▶ Recorded information:
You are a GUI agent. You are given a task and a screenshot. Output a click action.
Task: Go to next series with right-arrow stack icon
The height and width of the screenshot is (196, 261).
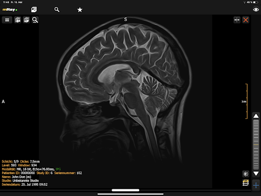coord(27,20)
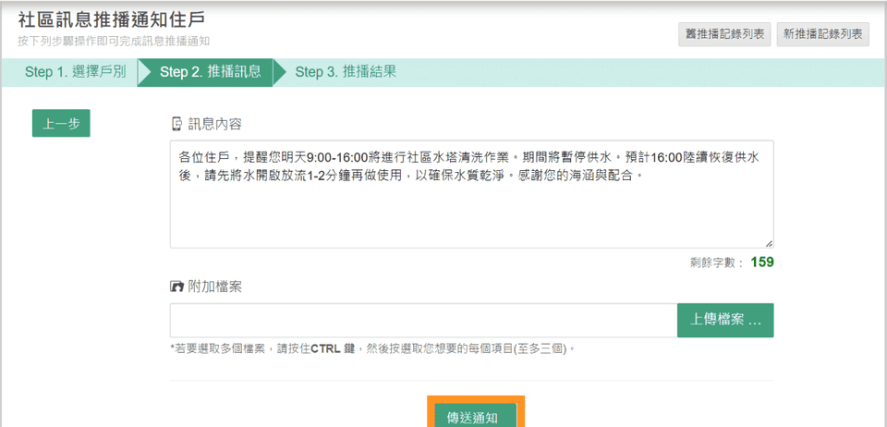Screen dimensions: 887x427
Task: Click the page title 社區訊息推播通知住戶
Action: coord(112,19)
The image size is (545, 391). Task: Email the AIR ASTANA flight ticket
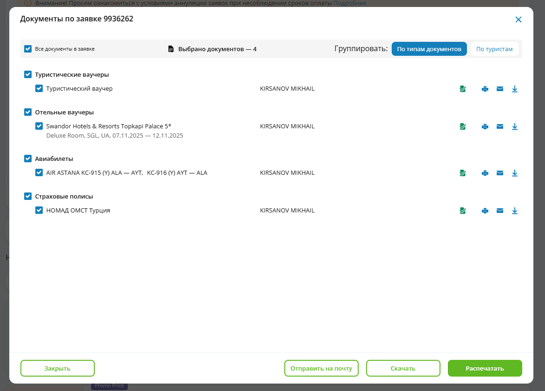(500, 173)
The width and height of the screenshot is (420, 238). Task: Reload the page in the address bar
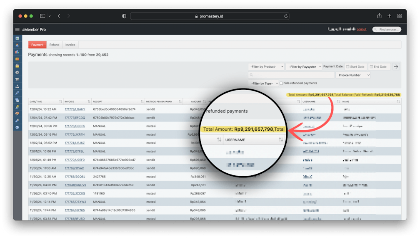point(286,16)
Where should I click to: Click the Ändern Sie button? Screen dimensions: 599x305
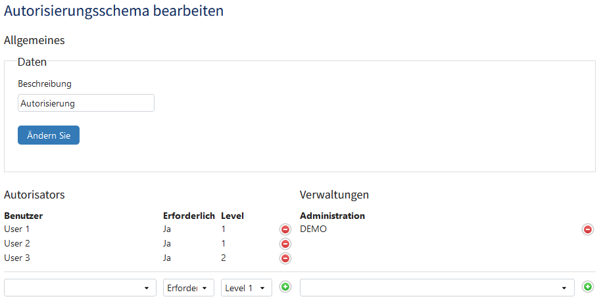pyautogui.click(x=49, y=135)
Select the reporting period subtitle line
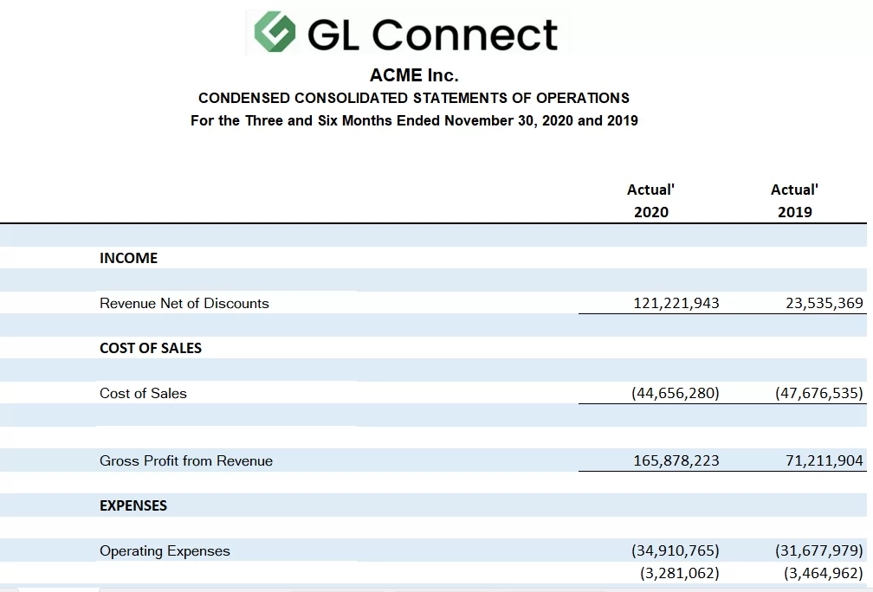The height and width of the screenshot is (592, 873). pos(414,120)
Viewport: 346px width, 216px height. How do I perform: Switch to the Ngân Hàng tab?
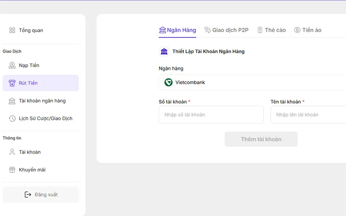pyautogui.click(x=177, y=30)
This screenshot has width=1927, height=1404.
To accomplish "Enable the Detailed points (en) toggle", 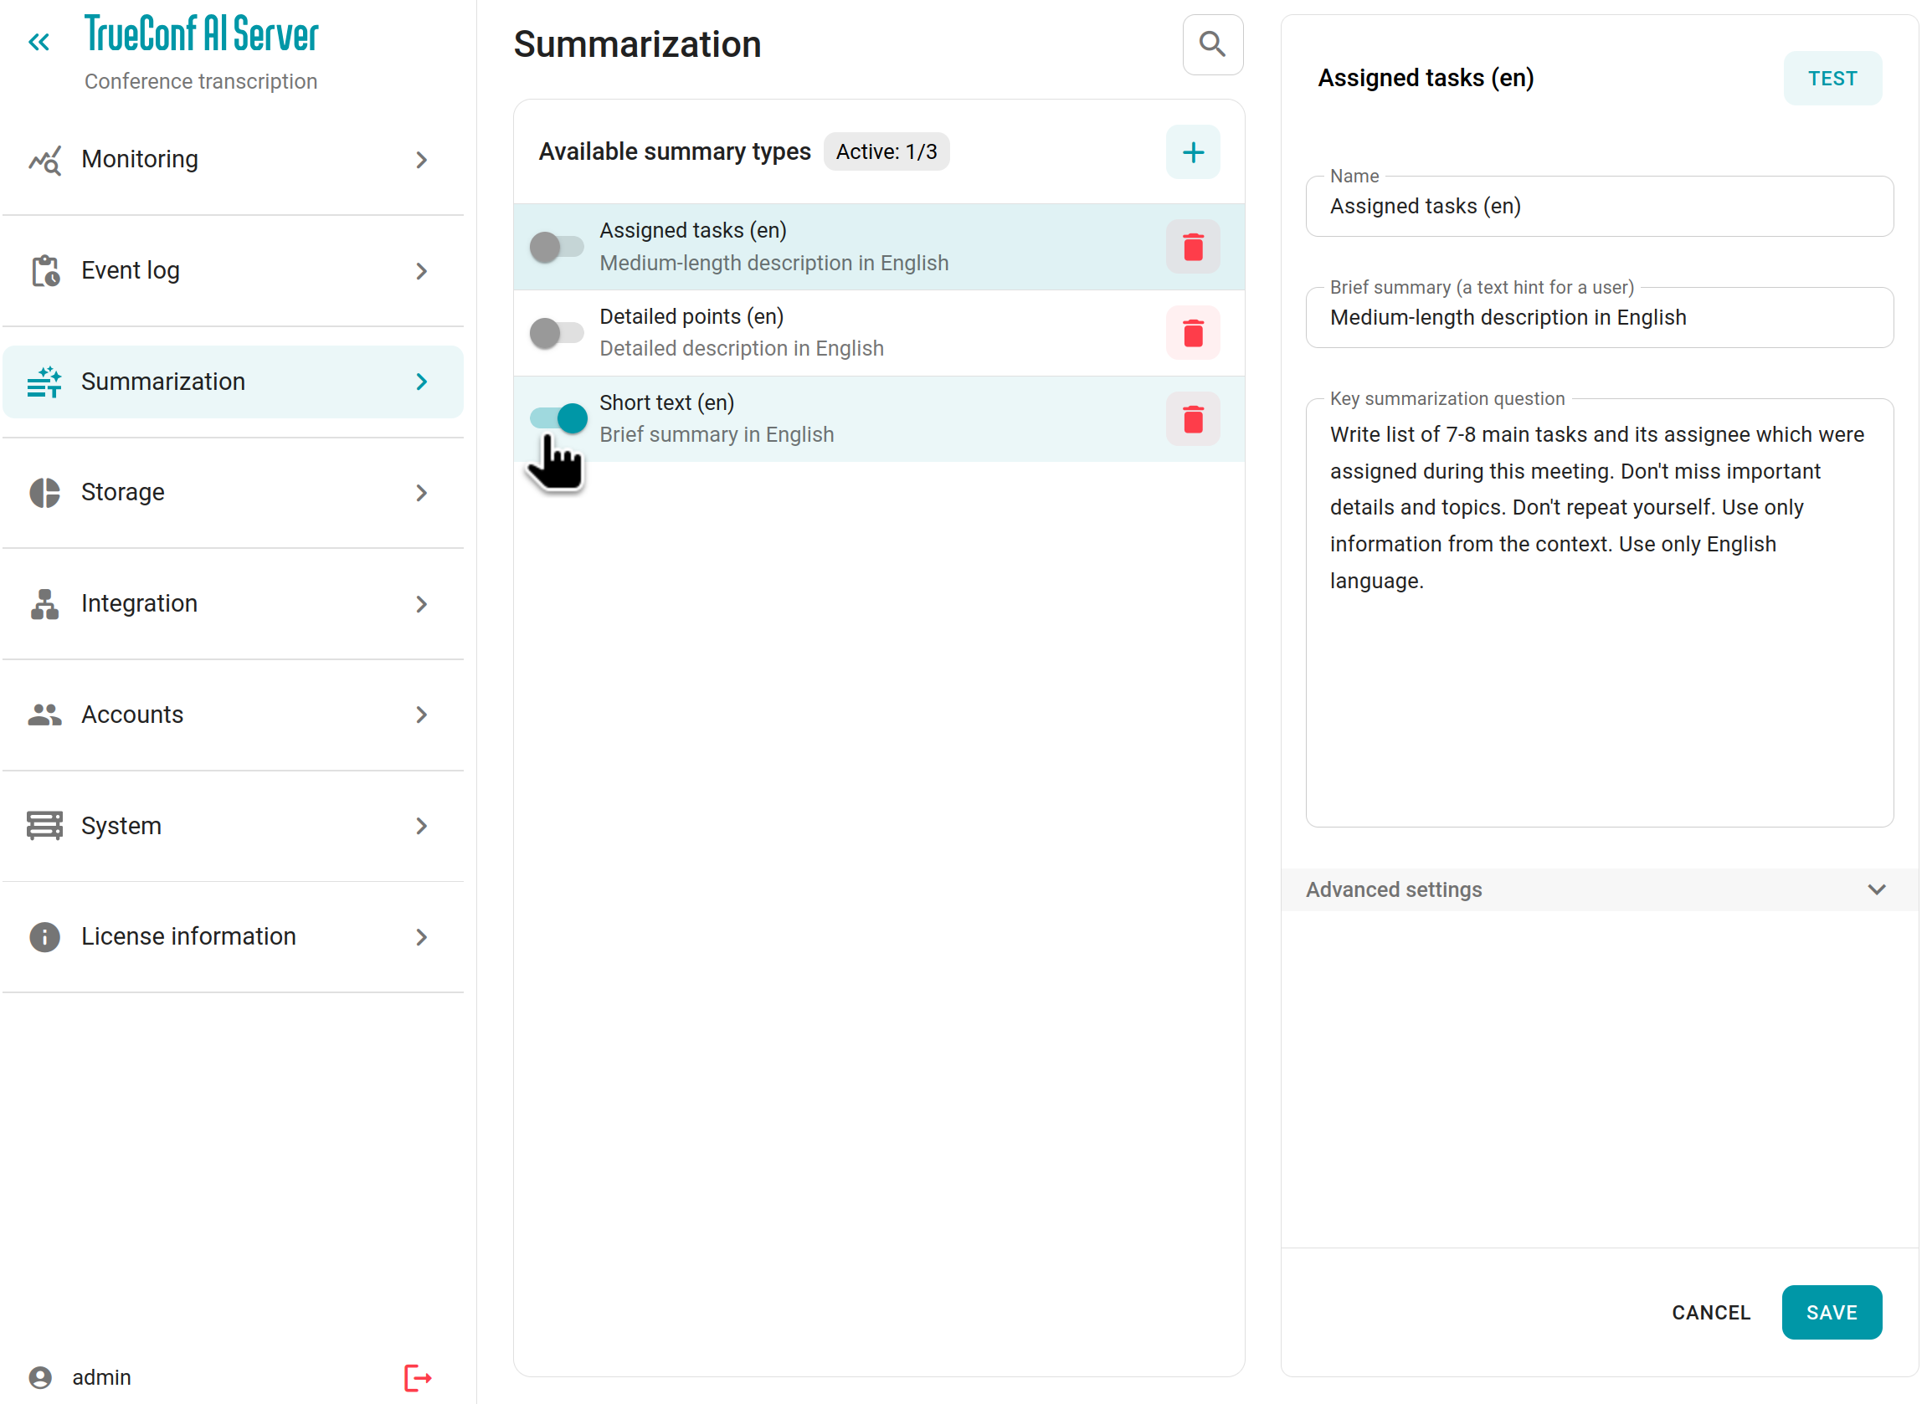I will pos(557,333).
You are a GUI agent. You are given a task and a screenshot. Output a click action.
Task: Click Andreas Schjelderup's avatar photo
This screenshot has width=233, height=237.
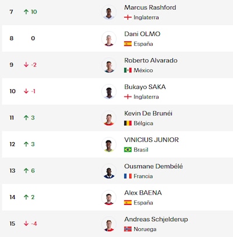pyautogui.click(x=109, y=224)
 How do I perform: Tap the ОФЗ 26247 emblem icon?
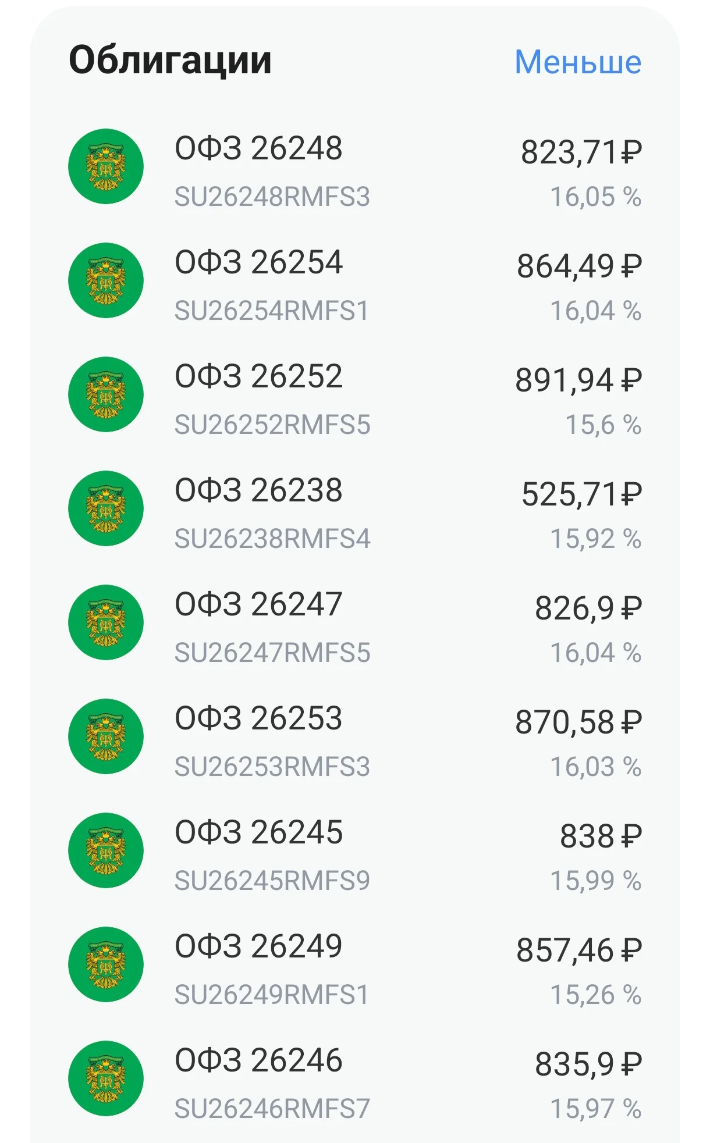coord(106,622)
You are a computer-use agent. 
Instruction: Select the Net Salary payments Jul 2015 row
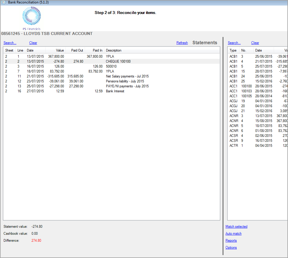(127, 76)

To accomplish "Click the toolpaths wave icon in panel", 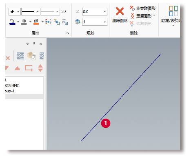I will click(x=20, y=56).
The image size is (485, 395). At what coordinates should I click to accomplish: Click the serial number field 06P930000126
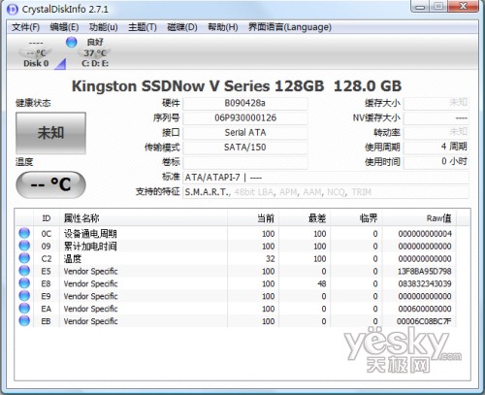click(x=245, y=118)
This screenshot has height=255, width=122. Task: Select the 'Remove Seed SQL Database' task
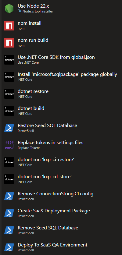[61, 230]
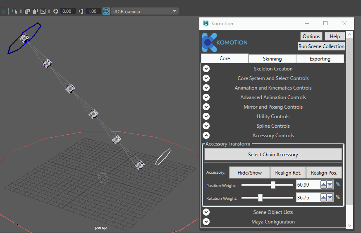Click the isolate select icon in viewport toolbar
The height and width of the screenshot is (233, 361).
[x=15, y=11]
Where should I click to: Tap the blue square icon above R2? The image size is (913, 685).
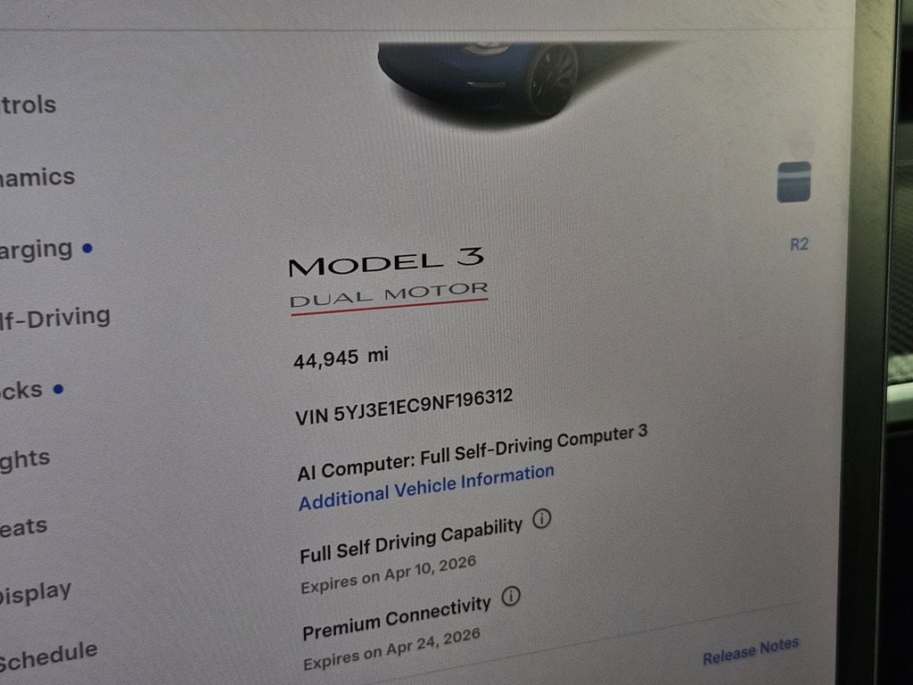(x=794, y=182)
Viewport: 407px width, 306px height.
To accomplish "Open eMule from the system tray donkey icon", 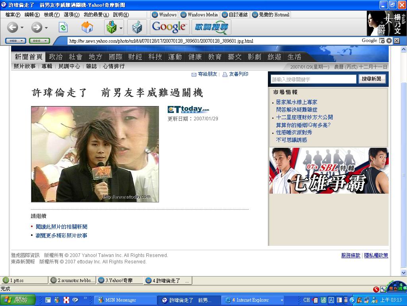I will tap(360, 300).
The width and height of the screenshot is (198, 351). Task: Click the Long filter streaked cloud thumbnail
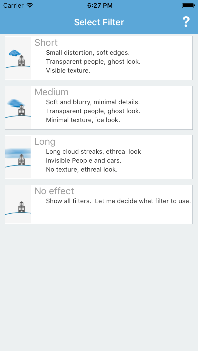pos(18,157)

▶ Your objective:
Output a verbatim copy of the lines from the line containing "The width and height of the screenshot is (198, 351)." through the end of the data, both included, without any images.

▶ Final answer:
The width and height of the screenshot is (198, 351). Task: Click the Long filter streaked cloud thumbnail
pos(18,157)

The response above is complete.